** DATA SHOWN follows **
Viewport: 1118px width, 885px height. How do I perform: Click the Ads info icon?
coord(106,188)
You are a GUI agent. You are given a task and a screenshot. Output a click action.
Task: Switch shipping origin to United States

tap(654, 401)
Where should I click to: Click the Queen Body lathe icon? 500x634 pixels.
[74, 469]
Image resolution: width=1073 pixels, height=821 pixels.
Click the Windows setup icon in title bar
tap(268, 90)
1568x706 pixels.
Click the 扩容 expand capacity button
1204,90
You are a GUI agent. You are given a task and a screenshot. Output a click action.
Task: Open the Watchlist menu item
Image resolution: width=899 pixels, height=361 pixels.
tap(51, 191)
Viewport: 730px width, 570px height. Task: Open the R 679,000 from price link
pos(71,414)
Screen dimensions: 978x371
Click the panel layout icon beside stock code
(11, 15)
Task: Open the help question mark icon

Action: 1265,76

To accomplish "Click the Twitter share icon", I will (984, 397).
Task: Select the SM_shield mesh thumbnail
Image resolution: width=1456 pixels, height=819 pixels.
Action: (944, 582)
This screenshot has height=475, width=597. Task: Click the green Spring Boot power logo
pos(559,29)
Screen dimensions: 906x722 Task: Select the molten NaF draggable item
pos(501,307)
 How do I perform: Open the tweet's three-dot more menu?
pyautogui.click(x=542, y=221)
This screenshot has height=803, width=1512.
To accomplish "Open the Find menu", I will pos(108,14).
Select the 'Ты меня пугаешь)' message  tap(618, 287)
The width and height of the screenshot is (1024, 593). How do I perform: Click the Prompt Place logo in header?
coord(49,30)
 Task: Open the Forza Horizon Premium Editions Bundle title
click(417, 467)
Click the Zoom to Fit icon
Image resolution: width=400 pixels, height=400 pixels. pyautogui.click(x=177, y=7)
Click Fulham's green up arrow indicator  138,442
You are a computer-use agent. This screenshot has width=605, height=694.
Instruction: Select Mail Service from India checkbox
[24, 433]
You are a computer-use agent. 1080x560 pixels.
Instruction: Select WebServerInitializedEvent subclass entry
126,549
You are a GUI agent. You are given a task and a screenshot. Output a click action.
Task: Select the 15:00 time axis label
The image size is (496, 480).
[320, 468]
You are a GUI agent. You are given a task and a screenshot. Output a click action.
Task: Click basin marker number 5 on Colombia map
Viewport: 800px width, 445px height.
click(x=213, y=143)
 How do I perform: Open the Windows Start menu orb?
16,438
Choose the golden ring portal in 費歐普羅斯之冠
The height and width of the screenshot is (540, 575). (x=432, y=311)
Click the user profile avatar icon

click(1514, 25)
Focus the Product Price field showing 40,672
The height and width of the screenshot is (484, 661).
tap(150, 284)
** End of DATA SHOWN **
* DIRECTIONS:
Please say how many lines in the entries hold the string "accomplish". Give only the number.

* OUTPUT OF THE TASK:
2